Since the advent of legally questionable online downloading and the general pilfering of the music industry's wares began to get a head of steam behind it about thirteen years ago, said industry has run in a panic toward every outlet and used every angle it can think of to either quash, control or assimilate the X factor that this obviously public forum represents, as well as the black market trading on it. The results of such endeavors have been… mixed; with every “success” won against the phenomenon (Napster's no longer free, iTunes is doing fantastic business), new developments appear on a daily basis that allow listeners the opportunity to evade payment if they choose. Because of that, the venerable music business institution (record labels publicists, other such people interested in making an honest dime on music) is left in the unenviable position of being like the little boy with his finger in the dike; desperately holding back a disastrous collapse, but not in any position to make a productive move.

Seeing all of this play out, former Stranglers singer Hugh Cornwell has opted to go the route less traveled and embrace what could happen as far as the dissemination of his music goes and is giving his new album, Hooverdam, away for free download on his world class (it's presented in a multitude of languages) web site. If the fans he wins (or those old-schoolers still aren't satiated) want to buy a physical copy of the album and support the artist after that, the album is available at retail outlets.

It's the most reasonable balance that could be struck given the situation at hand and has the added bonus of looking very progressive in its thinking for a sixty-year-old career man in the music business.
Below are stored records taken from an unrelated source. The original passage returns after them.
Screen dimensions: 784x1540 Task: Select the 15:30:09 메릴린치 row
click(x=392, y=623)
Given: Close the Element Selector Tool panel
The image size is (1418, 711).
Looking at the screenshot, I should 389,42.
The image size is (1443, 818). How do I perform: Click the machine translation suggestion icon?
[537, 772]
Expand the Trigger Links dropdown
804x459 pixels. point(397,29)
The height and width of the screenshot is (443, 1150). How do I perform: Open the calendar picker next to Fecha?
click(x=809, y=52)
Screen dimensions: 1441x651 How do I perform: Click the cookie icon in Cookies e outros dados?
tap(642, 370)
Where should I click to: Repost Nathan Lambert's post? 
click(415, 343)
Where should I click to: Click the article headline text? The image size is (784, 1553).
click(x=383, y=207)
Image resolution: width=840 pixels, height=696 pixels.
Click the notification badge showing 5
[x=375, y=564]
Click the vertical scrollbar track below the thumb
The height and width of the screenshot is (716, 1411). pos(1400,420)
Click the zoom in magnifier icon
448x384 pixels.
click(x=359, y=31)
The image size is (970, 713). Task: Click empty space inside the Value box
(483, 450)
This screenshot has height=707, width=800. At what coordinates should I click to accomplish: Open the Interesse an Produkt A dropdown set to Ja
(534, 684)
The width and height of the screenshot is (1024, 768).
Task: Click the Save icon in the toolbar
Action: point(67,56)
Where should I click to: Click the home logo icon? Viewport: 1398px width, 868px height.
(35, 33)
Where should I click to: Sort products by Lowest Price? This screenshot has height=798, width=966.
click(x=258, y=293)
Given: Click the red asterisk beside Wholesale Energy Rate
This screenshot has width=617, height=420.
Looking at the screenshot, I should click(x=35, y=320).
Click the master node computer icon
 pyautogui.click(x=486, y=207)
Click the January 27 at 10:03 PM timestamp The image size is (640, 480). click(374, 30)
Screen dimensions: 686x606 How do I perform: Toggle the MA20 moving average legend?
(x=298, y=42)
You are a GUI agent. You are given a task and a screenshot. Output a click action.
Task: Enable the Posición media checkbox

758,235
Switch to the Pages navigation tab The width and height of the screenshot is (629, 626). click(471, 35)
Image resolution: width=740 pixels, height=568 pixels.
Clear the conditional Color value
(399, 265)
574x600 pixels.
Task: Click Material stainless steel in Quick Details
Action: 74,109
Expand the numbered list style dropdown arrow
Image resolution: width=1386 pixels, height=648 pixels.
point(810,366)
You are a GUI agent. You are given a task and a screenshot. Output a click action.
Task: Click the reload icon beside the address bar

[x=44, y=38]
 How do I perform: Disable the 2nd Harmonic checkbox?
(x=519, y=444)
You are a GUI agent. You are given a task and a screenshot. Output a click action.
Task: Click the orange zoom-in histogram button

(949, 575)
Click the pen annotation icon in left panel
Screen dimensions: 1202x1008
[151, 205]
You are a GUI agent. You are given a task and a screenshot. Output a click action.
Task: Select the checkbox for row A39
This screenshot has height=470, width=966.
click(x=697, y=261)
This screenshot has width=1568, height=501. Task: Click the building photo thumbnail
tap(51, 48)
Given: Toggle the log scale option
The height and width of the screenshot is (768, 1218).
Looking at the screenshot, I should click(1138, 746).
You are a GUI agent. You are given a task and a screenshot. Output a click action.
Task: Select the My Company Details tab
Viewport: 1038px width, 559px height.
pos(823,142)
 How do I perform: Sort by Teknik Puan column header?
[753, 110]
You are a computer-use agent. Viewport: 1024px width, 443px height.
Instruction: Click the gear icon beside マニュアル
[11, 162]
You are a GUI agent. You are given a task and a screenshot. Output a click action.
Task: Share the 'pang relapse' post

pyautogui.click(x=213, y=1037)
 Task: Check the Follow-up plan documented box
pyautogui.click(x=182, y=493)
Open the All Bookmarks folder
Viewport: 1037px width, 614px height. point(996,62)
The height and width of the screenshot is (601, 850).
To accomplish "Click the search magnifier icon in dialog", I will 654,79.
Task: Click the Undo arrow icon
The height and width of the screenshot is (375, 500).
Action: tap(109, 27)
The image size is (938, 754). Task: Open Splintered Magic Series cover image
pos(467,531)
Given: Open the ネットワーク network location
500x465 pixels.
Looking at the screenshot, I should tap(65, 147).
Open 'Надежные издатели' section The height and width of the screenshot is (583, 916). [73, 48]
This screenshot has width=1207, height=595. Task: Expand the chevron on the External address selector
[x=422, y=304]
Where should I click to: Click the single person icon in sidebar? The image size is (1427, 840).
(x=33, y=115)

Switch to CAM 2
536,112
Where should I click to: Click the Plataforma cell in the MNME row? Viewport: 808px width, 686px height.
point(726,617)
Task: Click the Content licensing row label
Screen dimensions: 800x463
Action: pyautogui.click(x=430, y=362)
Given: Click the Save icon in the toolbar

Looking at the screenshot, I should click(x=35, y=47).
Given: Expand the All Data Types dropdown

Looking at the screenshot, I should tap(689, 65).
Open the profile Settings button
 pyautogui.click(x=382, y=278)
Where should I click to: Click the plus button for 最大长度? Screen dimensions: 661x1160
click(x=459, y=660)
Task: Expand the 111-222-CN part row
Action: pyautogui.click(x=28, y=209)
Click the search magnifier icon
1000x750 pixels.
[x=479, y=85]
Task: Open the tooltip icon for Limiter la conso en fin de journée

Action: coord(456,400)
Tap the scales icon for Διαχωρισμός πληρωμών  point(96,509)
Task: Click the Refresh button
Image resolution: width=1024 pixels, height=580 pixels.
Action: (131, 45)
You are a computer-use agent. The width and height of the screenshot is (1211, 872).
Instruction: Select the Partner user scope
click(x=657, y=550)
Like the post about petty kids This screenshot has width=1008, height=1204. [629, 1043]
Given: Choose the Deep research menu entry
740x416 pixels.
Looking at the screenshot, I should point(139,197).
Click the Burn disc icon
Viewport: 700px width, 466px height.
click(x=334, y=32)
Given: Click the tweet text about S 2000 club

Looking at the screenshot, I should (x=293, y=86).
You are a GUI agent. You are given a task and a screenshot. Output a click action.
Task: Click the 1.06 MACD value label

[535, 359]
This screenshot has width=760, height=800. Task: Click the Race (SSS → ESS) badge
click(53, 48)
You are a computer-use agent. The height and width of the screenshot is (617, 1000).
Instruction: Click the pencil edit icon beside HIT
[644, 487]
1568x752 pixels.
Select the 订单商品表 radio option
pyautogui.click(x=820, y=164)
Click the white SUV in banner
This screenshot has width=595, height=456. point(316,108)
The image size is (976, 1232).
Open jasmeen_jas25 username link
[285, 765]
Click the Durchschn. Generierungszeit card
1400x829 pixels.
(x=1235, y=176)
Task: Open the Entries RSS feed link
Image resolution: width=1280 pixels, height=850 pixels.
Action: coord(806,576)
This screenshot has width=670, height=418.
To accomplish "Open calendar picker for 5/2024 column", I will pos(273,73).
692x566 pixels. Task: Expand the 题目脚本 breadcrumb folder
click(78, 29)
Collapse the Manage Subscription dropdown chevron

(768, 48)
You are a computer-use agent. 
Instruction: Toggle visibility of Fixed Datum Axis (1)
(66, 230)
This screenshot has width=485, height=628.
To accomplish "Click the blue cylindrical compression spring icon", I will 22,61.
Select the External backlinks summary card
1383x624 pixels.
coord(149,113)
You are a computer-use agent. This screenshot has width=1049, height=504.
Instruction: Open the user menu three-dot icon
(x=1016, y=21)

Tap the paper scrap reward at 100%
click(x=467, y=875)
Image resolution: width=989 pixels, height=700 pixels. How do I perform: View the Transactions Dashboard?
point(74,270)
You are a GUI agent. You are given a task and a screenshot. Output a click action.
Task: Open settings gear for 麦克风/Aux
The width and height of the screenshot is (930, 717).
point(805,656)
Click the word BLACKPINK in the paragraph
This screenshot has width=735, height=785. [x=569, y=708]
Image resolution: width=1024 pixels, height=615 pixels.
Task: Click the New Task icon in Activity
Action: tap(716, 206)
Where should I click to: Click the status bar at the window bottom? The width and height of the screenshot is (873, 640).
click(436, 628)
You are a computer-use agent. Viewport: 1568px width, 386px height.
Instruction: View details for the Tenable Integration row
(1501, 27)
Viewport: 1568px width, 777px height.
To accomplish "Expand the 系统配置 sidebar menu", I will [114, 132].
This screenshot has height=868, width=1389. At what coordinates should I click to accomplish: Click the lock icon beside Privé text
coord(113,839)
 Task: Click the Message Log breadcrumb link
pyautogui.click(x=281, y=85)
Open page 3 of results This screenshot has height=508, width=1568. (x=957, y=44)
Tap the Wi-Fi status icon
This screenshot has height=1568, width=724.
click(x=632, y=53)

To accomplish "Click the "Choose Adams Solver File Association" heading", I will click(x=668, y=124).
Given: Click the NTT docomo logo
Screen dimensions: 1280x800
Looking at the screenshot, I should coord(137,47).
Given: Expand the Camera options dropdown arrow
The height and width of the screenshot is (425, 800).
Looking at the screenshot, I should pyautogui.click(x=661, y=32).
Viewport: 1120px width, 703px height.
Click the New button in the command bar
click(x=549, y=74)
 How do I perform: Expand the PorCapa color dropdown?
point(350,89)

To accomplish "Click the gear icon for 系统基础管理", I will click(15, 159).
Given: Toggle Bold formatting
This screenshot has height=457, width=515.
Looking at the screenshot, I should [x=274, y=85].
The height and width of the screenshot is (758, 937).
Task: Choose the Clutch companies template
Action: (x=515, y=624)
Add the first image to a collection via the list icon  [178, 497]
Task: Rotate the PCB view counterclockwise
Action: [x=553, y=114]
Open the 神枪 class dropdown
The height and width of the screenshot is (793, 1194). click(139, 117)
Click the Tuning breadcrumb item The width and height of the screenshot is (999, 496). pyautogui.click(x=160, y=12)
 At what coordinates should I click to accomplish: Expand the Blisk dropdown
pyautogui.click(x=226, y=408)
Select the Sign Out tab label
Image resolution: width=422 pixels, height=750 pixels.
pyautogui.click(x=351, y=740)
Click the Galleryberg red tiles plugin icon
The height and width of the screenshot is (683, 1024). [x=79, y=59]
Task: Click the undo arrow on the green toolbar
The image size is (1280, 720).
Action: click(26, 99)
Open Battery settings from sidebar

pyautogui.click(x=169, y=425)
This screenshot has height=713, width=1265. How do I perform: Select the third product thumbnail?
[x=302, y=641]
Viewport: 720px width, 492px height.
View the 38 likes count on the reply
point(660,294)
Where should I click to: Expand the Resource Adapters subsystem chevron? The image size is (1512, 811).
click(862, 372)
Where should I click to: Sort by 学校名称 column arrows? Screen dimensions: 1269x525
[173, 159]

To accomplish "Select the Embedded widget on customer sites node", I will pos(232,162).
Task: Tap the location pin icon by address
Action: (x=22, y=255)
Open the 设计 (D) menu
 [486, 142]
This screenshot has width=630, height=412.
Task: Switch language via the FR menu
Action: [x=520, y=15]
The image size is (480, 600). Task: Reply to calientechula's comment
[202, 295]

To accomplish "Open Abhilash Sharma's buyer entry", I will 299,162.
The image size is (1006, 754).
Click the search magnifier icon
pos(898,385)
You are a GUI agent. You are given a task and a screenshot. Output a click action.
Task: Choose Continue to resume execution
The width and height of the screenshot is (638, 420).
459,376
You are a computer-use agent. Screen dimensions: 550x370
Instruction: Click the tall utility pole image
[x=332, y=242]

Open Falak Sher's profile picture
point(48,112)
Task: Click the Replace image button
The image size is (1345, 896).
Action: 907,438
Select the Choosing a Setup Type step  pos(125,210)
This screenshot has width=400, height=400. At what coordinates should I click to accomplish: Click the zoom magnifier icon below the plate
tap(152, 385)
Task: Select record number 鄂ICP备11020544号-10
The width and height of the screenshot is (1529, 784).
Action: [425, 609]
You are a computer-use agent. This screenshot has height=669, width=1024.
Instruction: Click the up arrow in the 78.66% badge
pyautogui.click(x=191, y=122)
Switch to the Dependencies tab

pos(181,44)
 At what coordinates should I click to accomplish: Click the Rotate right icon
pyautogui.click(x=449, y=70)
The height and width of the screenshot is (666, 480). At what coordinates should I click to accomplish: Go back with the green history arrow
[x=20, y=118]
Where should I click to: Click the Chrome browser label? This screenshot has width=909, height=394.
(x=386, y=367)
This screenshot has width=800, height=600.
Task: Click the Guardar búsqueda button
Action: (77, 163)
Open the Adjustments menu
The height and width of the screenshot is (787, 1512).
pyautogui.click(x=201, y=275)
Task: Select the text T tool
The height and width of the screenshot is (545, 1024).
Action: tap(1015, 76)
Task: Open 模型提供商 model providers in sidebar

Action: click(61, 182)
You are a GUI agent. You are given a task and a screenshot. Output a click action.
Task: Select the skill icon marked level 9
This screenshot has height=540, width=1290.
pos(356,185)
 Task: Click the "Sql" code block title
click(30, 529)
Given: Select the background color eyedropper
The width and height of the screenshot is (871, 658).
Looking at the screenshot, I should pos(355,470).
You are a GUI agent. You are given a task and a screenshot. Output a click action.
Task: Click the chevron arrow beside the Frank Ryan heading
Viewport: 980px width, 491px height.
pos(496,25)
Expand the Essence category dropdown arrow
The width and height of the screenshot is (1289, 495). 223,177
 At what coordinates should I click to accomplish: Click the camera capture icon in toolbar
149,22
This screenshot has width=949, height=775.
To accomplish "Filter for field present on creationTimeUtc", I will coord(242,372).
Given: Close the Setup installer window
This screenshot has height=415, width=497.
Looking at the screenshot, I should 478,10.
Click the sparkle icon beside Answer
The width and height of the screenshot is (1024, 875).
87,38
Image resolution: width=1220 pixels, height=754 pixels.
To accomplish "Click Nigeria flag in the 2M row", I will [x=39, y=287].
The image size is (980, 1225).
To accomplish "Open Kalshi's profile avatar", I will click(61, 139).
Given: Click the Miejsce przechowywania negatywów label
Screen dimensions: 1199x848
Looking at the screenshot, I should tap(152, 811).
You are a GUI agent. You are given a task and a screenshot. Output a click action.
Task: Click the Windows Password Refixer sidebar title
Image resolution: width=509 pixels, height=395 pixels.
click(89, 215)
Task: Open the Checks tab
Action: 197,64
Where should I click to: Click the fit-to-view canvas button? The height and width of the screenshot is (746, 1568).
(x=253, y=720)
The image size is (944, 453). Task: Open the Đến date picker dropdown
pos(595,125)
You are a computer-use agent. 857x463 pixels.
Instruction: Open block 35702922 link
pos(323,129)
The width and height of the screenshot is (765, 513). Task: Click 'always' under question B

Even more amazing is the quality of the material Cornwell is giving away. Sturdy, solid and tight, Hooverdam is exactly the sort of album any fan could hope for from Cornwell, and (in spite of the technological embrace) the record represents a 'same as it ever was' approach with the added benefit of some pretty strong songs. As the album rolls out with its geography-checking opener “Please Don't Put Me On A Slow Boat To Trowbridge,” Cornwell lays out the sounds that will be the governing principles for Hooverdam: vintage punk guitars (more jangle than crunch, more Kinks, Van Morrison and The Clash than Sex Pistols or Ramones), thuddy bass and tidy drumming are the order of the day here, and that design may be less fashionable but it also presents the song clearly and with flash. With that order of operations in place, Cornwell digs in to the idea and what follows “Slow Boat…” is a series of rough and ready rockers that remain on solid thematic and songwriting ground, without taking many chances. Really though, they don't need to; the singer must have known the value of what he had in hand and so he simply plays to that rather than trying to attach a bunch of unnecessary frills to the songs. The stomping and bass-heavy menace of “Delightful Nightmare,” for example, is tempered by an almost wistful vocal melody in the verses which makes the nightmare in the chorus that much more vivid and, as it fades smoothly into the raucous “Within You Or Without You,” the contrast in the pairing sounds like a fantastic kiss-off and lament for the lonely. Elsewhere, Cornwell borrows the riff from Hendrix' “Crosstown Traffic” for “Wrong Side Of The Tracks" and, in so doing, illustrates that the earliest ideas in punk rock can still be as functional as they were thirty-five years ago; like those early punks (among which Cornwell was counted, along with The Stranglers), Hooverdam hopes for acceptance but wants to make sure that, if you're going to hold your nose, you'll just piss off. As it was back when, the contrast and drive of Hooverdam is a potent and exhilarating mixture and the fact that you can get it for free continues in the unstoppable punk aesthetic begun at the dawn of the genre: like it or lump it, love it or loathe it, this is how it is now and how it's going to be.

Artist:

Hugh Cornwell Official web site

Hugh Cornwell myspace

Download:

Hooverdam (in its entirety) is available here as a free mp3 download.


Album:

Hooverdam – the physical album – is out now and available here on Amazon .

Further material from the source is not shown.